In the thumbnails for my cartoon the baby is lowered into his highchair, a spoonful of food is offered from the left, he twists away from it. More food is offered from the right, which he also declines. Both spoons enter, he grabs them, propelling the food back at the offscreen servers. A bowl of gloppy food is deposited on the tray. He raises his fists high and slams them down on to the tray sending the bowl and it's contents flying up out of frame. The bowl lands quickly, then is filled with the gloppy food. The baby laughs and does it again. He laughs again and tries it a third time and accidentally hits the bowl, splatting the food onto his face. A spoon enters and scrapes the food from his face and feeds it to the now cooperative baby.

This is just one page of thumbnails I've made for this little film. Time will tell how many pages of sketches I will need before the short is finished.

Saturday, May 31, 2008

The Baby

About eight years ago a few friends and I got together to brainstorm hoping to come up with ideas for animated shows. Maybe something for the networks, maybe the internet. We all just wanted to have some say in the content of shows we worked on. Each of us had been in animation for many years and we sensed a change in the way shows were being developed and promoted and with the rise of Flash as an animation tool we thought we could make a show ourselves and then sell it to the big guys.

This didn't happen.

We had fun that day but, by consensus, we didn't have anything close to a real solid concept.
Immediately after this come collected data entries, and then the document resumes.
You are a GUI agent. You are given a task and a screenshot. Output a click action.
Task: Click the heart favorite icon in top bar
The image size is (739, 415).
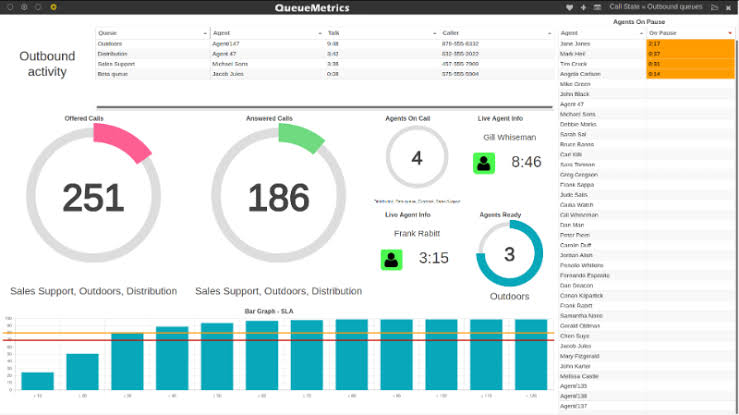click(x=570, y=6)
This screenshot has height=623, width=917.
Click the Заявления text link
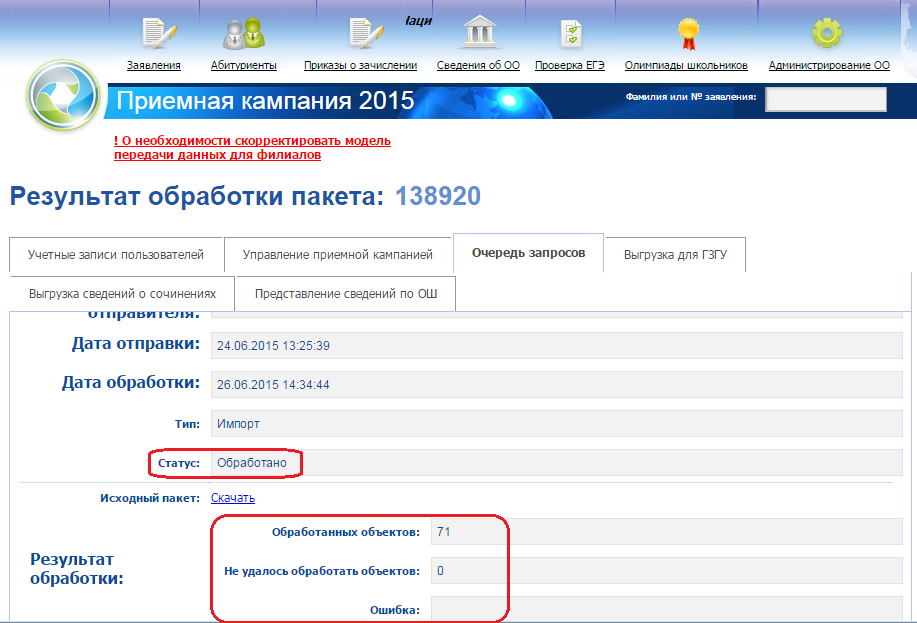[x=154, y=66]
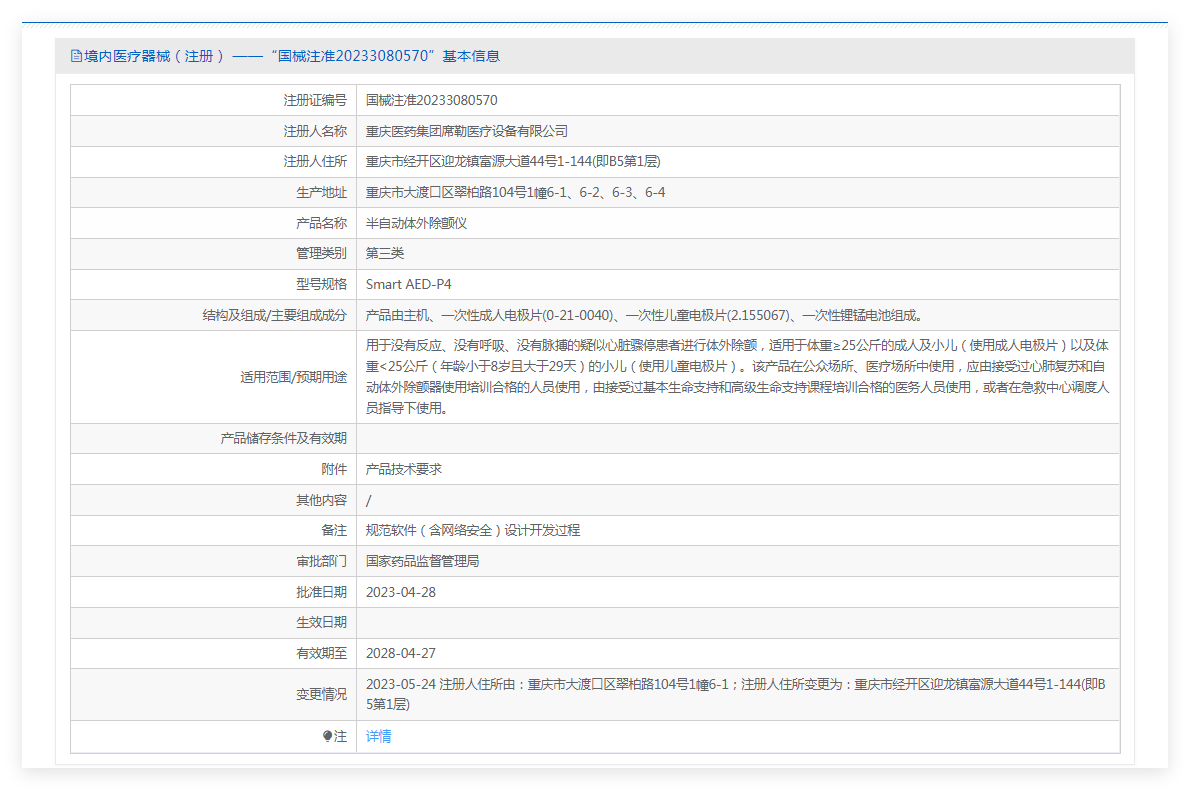1190x790 pixels.
Task: Click the remark text 规范软件设计开发过程
Action: (x=472, y=530)
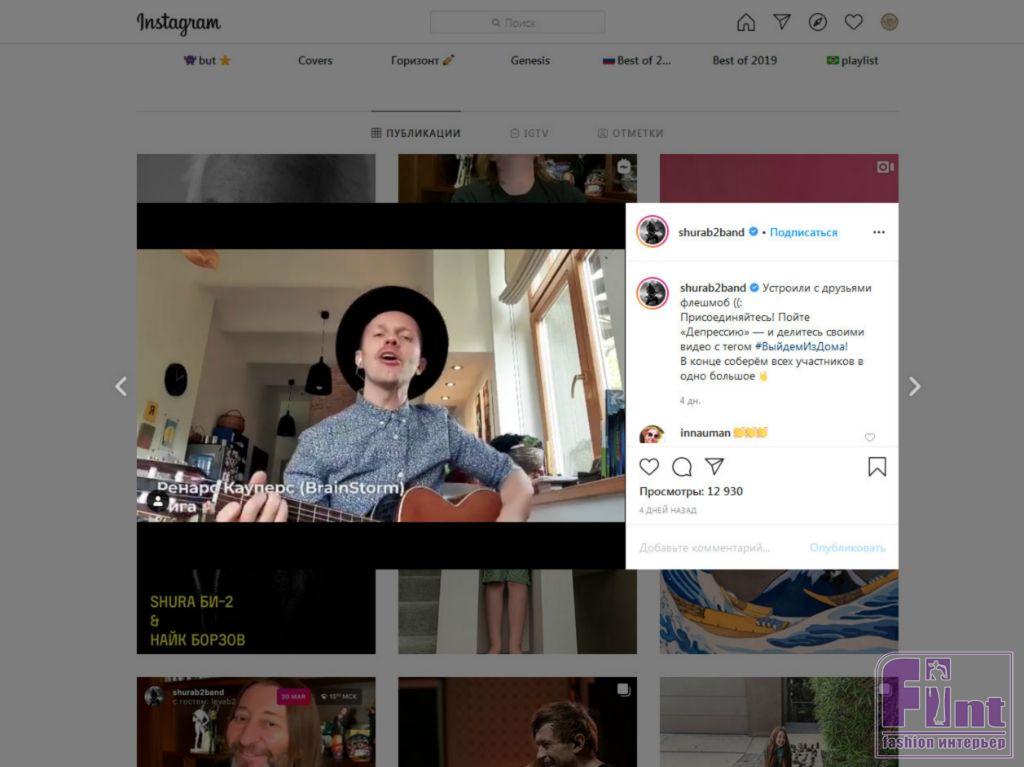Open profile avatar in top bar
Viewport: 1024px width, 767px height.
coord(889,22)
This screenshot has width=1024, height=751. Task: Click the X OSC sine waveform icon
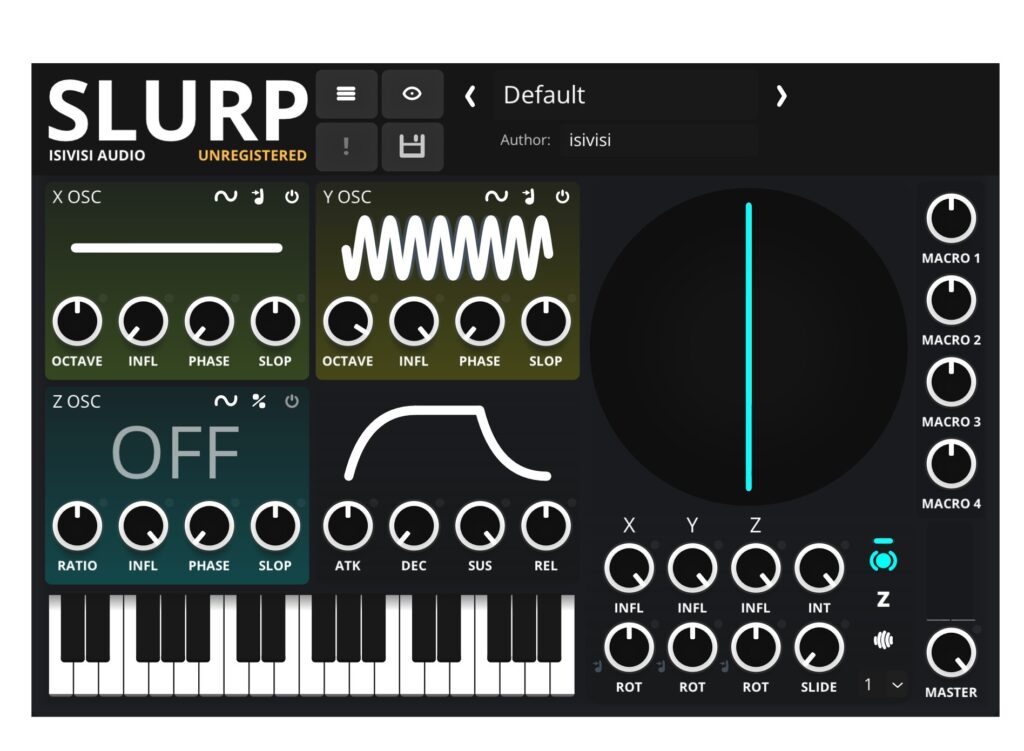point(226,197)
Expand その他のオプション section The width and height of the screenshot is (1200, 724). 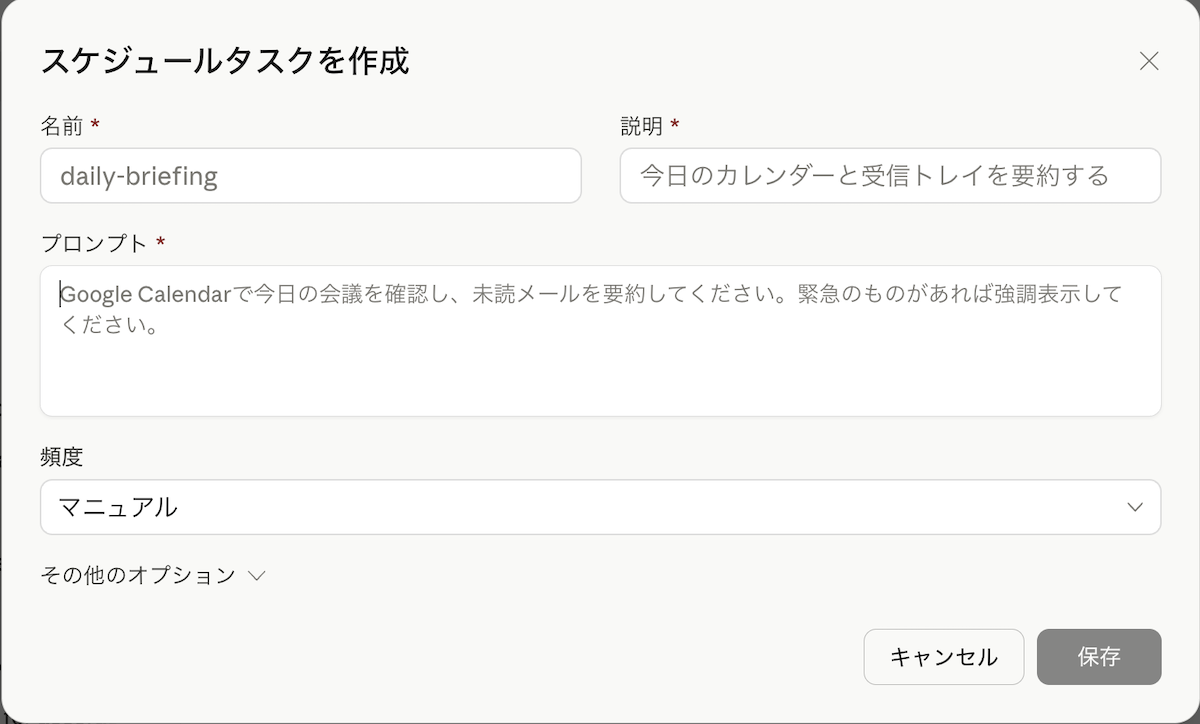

Some ideas were good, but needed more development. Others made us laugh but were, for a variety of reasons, unproduce-able.

One of my ideas wouldn't fade. The concept and title of which stuck with me for a long time.

"Baby's Bottomless Pie Hole" is a title that never left my sieve-like mind. The concept was simple, too. A baby eats voraciously. That's kind of it. There were and are, of course, variations on this but it pretty much stayed like this in my head for quite some time.

I think it was the charming name.

With the recent arrival of our now 16 month old baby, this idea sprung forward and with added inspiration I've been able to design and plan some short animated spots. I've thumbnailed one of them and have ideas for more. The design has come relatively easy (finally) and the process of producing these is one of trial and error.

I would like to share the process as these short cartoons take shape.